The Rise of the Recreational Venture Capitalist

It’s one thing to preorder a product from Kickstarter. But what if you could actually invest seed capital in a concept you believed in with your whole heart? What if you could be your own venture capitalist risking a small chunk of your portfolio?

Up till now, that was forbidden by the Securities and Exchange Commission unless you were an “accredited investor” with a net worth of at least $1 million or a family income of at least $300,000.
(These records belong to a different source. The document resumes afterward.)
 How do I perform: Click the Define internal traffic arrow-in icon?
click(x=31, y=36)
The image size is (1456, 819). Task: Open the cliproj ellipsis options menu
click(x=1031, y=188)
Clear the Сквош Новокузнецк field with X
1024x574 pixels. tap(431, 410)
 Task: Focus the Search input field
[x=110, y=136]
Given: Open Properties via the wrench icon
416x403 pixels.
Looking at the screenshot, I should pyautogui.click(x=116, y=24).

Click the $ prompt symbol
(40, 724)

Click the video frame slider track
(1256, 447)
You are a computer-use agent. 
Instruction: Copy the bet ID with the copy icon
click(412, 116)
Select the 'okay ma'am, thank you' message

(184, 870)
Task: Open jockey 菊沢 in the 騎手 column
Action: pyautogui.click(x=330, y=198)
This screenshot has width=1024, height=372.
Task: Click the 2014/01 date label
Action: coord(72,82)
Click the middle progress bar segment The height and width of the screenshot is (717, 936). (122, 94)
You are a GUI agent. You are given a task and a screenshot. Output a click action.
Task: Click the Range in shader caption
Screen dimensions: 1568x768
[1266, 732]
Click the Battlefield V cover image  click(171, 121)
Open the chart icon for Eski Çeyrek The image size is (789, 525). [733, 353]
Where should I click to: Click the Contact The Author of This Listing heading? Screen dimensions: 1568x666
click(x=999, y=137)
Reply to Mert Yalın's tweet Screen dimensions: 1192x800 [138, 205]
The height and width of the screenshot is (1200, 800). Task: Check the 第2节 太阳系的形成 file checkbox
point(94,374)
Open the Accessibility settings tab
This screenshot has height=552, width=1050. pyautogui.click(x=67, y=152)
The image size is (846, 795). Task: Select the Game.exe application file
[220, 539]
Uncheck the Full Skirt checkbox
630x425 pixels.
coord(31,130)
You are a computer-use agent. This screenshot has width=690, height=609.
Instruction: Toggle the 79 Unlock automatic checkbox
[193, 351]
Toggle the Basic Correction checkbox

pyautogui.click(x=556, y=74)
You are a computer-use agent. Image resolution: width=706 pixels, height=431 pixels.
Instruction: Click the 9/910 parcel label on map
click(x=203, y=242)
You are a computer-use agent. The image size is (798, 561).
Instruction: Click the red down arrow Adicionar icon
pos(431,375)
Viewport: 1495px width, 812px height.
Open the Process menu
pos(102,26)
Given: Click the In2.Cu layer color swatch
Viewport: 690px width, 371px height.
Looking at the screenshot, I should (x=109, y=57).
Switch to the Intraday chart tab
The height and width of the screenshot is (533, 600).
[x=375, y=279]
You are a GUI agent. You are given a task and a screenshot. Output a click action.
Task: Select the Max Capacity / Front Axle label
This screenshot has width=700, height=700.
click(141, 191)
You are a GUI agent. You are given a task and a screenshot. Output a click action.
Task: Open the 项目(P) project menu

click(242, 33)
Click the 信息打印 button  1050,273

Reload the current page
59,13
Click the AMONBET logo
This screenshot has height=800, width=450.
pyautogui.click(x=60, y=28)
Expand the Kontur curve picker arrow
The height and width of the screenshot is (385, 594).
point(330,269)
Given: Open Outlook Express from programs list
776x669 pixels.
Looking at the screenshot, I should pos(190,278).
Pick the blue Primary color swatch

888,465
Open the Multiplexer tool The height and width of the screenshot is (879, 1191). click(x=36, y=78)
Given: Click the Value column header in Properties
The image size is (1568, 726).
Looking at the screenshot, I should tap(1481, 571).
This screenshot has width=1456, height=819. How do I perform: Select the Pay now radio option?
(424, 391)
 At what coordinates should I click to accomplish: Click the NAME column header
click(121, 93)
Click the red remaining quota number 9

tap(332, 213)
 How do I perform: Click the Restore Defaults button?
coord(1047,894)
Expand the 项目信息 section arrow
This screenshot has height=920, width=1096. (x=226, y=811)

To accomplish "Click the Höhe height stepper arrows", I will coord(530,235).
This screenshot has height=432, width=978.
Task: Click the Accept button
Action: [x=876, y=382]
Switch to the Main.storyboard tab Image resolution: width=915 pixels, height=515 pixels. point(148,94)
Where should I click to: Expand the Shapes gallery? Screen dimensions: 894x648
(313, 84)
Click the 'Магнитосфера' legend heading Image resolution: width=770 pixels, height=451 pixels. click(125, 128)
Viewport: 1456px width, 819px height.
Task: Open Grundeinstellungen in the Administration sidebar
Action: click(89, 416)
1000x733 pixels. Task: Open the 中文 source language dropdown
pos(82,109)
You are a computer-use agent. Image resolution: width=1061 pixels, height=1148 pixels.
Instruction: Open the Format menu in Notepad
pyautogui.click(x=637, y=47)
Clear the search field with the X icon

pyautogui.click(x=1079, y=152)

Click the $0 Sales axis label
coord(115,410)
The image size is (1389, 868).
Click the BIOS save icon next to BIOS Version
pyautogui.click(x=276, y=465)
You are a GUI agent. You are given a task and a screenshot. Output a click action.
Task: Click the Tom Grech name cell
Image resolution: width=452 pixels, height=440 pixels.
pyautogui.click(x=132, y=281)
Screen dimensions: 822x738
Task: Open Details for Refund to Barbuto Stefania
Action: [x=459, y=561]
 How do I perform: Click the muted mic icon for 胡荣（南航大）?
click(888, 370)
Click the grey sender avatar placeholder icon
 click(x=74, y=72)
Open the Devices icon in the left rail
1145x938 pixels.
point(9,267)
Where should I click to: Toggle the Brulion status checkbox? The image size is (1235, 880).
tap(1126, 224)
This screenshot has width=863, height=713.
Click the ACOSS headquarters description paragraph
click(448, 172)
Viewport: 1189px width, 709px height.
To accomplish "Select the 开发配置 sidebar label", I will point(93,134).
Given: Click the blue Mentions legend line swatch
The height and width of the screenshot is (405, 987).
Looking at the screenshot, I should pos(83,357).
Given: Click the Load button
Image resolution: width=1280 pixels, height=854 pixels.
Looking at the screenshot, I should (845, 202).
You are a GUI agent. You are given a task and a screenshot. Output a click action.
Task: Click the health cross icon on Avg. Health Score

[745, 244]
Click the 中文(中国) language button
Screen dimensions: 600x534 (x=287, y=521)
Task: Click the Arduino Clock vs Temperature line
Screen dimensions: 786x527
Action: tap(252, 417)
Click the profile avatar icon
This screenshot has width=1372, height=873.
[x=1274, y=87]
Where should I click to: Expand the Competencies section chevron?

Naturally, the government claimed it was for your own good. “These laws were enacted to protect unsophisticated investors from fraud,” writes Paul Spinrad at O’Reilly Media, “but they also prevent people from investing in small businesses in their own neighborhoods, or garage ventures launched out of communities of interest that they belong to — despite the likelihood that their personal ties to such investments give them a better basis for evaluating risk (and contributing to success) than some mass of SEC filings cooked up in an office somewhere.”

Astonishingly, Congress and the White House moved to remedy this nonsense last year, passing the Jumpstart Our Business Startups (JOBS) Act. “The act,” Chris Anderson writes in Makers, “makes it easier for small companies to use regulated Web-funded crowdfunding sites such as RocketHub, Crowdfunder and Launcht to raise up to $1million in investment money from regular people.”

But here’s the rub: Congress delegated the responsibility of drawing up the regulations for crowdfunding sites to… the SEC. And the SEC has purposely dragged its feet.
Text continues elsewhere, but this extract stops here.